Dec 14 2003
By Wilson King
NFL Football Sports Betting – Inside the NFL football betting lines
Last month was a very good month for us. If you were going to compare it the career of Billy Zabka, Hollywood’s favorite character villian, November was the Karate Kid/Just One of the Guys/European Vacation/Back to School era. December, on the other hand, has been more like the Shootfighter II/High Voltage/Roomies stretch of Zabka’s career. For all of you out there that do not follow Billy Zabka’s filmography as closely as my buddy Rich Fishman or Mrs. Zabka, let’s just say that December has been a bit rough.
With no college football on the slate this weekend, Sunday’s handle was up compared to recent weeks, but the influx of activity only made the pain of losing harder to handle. Big games were the soup du jour at the cyberbookie café, and we lost them all. We managed to stem the tide through a combination of volume, minor wins and basketball games. However, you can not make money by simply mitigating losses. Every once in a while you are going to have to land one big score on a Sunday.
For the second consecutive week, we needed the Monday Night Football game to help balance out the profit and loss statement. All of Oasis’ eyes kept a careful watch on the Philadelphia vs. Miami game. While both sides were winners for us, thanks to a few wiseguys who fired the limit right before kickoff, a Miami win would help break up teasers and push the weekend’s deficit a little closer to the black. The only problem for me was that the game aired directly opposite of HBO’s presentation of “Getting There,” a madcap, romantic teen comedy starring the Olsen Twins. To say that my loyalties were torn was an understatement.
Since my interest in the Miami game was only slightly ahead of my healthy admiration for America’s favorite underage sex symbols, I spent the night rapidly surfing between ABC and HBO, trying to catch every snap without missing a moment of the campy dialogue or situational melodrama. However, my remote-driving skills are nowhere near where they once were. So, instead of having the ultimate television viewing experience, I missed all the major plays, as well as all of the crucial plot developments. Unfortunately for me, I did manage to catch was every Lisa Guerrero’s sideline interview.
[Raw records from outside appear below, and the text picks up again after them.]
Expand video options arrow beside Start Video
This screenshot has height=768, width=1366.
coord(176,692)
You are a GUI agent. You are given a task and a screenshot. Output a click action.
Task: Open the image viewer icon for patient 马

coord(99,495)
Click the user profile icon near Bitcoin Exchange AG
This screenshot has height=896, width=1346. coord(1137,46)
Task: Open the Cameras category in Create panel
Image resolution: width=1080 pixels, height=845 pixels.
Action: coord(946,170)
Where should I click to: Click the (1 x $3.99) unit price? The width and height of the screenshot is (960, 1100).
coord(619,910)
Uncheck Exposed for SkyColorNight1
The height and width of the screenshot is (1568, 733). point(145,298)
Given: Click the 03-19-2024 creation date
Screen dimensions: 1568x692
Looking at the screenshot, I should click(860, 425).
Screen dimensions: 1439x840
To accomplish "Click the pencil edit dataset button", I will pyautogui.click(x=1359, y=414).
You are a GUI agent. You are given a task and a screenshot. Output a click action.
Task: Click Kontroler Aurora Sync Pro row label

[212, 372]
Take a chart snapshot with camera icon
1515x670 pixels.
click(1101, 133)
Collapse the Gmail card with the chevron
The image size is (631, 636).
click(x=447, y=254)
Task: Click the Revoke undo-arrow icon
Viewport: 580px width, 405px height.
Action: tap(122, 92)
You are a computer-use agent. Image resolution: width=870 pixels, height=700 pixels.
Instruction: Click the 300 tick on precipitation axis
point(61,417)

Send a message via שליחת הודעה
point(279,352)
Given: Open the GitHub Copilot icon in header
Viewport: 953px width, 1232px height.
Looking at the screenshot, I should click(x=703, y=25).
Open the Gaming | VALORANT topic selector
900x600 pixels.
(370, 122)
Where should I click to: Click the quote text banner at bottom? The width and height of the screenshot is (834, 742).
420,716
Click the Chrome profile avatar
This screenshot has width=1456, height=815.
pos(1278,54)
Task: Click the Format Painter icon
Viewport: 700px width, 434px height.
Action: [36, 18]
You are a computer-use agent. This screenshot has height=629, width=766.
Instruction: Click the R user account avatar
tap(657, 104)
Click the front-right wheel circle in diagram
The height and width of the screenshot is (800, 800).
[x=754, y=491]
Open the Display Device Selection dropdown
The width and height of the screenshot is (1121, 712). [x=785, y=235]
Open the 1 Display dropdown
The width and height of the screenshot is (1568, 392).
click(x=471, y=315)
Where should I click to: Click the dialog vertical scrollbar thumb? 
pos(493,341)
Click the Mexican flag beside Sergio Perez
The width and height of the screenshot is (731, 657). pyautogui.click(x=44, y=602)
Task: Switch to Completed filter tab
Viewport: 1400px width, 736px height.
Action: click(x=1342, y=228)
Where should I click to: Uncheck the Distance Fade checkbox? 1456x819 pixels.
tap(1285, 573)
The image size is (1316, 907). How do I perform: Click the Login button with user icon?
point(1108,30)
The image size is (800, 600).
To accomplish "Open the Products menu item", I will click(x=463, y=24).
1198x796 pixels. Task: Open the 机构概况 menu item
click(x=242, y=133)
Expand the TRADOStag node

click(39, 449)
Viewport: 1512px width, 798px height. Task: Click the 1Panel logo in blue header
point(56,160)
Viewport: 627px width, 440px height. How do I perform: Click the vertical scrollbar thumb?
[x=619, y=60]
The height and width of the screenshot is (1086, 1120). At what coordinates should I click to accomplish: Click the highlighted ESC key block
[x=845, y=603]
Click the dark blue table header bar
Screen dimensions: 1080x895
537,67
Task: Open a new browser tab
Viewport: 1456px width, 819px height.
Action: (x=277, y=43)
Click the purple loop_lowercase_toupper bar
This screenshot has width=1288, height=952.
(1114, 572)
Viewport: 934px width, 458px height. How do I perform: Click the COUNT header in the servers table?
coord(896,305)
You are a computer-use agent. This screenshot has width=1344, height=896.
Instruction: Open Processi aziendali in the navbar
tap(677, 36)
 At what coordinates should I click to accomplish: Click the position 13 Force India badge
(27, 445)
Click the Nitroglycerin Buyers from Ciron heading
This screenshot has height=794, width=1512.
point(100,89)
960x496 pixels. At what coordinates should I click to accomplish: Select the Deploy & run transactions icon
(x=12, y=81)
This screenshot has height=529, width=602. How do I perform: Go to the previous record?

When the night was over, I was left with nothing but Vertigo and the following unanswered questions:
Who told Ricky Williams he looks good with that hairdo?
Is the sassy little spitfire Mary-Kate? Or is it Ashley?
Um, exactly who thought Donovan McNabb was overrated?
You are 16? You drive a convertible Mustang? And your parents are going to let you and five friends drive from LA to Salt Lake City to see the Olympics? Non-stop shennanigans ensue involving ski slopes, heated swimming pool and hot tubs, and no one accidentally gets naked?
Can any NFL team be less clutch than the Miami Dolphins?
Exactly when does Dave Wannstadt’s deal with the devil expire?
Are we ever going to win a major decision during the month of December?